Question

A catapult is made by connecting a light elastic cord of natural length 20 cm and force constant 100 N/m between two fixed supports, which are distance 20 cm apart. A stone of mass 1 kg is placed at the center of the cord, which is pulled back a distance 7.5 cm and then released from rest. Find the speed with which the stone is projected by the catapult.

• A. $\frac{1}{2\sqrt{2}}ms^{-1}$
• B. $\sqrt{2} ms^{-1}$
• C.
  0. 5 $ms^{-1}$
• D. $1ms^{-1}$

Answer 1

Answer: (C)

0.5 $ms^{-1}$

Answer 2

The natural length of the cord is $L_0 = 20$ cm. The distance between the supports is $D = 20$ cm. When the stone is pulled back by $x = 7.5$ cm, the length of each segment of the cord is $l = \sqrt{(D/2)^2 + x^2} = \sqrt{(10 \text{ cm})^2 + (7.5 \text{ cm})^2} = 12.5$ cm.
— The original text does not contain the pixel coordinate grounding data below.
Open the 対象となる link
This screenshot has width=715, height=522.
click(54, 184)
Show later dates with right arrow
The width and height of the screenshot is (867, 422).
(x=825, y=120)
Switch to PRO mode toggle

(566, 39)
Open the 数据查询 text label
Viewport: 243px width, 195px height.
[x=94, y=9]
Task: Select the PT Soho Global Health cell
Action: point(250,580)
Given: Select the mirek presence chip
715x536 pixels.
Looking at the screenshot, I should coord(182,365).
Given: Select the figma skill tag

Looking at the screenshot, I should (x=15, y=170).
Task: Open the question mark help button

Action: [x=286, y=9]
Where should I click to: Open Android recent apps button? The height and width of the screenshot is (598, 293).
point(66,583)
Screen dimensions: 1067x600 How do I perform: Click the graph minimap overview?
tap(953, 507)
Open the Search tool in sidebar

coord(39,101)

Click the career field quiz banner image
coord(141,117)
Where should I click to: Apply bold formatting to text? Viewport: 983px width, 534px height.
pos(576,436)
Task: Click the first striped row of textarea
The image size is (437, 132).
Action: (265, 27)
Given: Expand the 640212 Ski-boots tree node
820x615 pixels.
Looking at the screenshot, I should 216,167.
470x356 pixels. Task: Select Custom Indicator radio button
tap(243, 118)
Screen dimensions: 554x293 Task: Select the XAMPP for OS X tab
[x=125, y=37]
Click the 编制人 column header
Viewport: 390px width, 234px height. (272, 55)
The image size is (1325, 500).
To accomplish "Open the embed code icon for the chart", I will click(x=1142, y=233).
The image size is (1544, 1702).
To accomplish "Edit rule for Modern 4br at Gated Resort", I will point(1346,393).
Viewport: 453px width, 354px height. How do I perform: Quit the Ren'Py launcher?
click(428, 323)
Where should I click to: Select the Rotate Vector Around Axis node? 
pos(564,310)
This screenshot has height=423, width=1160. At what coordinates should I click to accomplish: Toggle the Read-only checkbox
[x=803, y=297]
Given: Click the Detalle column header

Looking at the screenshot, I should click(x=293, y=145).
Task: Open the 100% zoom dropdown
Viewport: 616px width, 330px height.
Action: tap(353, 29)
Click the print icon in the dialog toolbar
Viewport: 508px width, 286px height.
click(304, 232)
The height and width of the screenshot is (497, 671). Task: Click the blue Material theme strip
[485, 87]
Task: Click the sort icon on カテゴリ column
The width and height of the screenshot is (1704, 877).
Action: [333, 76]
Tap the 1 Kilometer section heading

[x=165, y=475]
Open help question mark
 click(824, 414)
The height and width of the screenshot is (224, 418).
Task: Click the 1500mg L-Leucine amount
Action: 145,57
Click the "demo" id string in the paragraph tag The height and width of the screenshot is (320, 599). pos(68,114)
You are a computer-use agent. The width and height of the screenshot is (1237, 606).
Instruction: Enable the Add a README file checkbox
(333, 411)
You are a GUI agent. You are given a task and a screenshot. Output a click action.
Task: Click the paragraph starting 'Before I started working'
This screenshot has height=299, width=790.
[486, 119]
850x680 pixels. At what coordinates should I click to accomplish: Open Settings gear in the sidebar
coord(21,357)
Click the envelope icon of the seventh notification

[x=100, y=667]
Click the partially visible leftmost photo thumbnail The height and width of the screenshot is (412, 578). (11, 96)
The total stretched length is $L_{stretched} = 2l = 25$ cm. The total extension is $\Delta L = L_{stretched} - L_0 = 25 \text{ cm} - 20 \text{ cm} = 5$ cm $= 0.05$ m. The potential energy stored in the cord is $PE = \frac{1}{2} k (\Delta L)^2 = \frac{1}{2} (100 \text{ N/m}) (0.05 \text{ m})^2 = 0.125$ J. This potential energy is converted into kinetic energy ($KE = \frac{1}{2} m v^2$) of the stone when it reaches the equilibrium position. Equating $PE = KE$, we get $0.125 \text{ J} = \frac{1}{2} (1 \text{ kg}) v^2$. Solving for $v$, we get $v^2 = 0.25 \text{ m}^2/\text{s}^2$, so $v = 0.5$ m/s.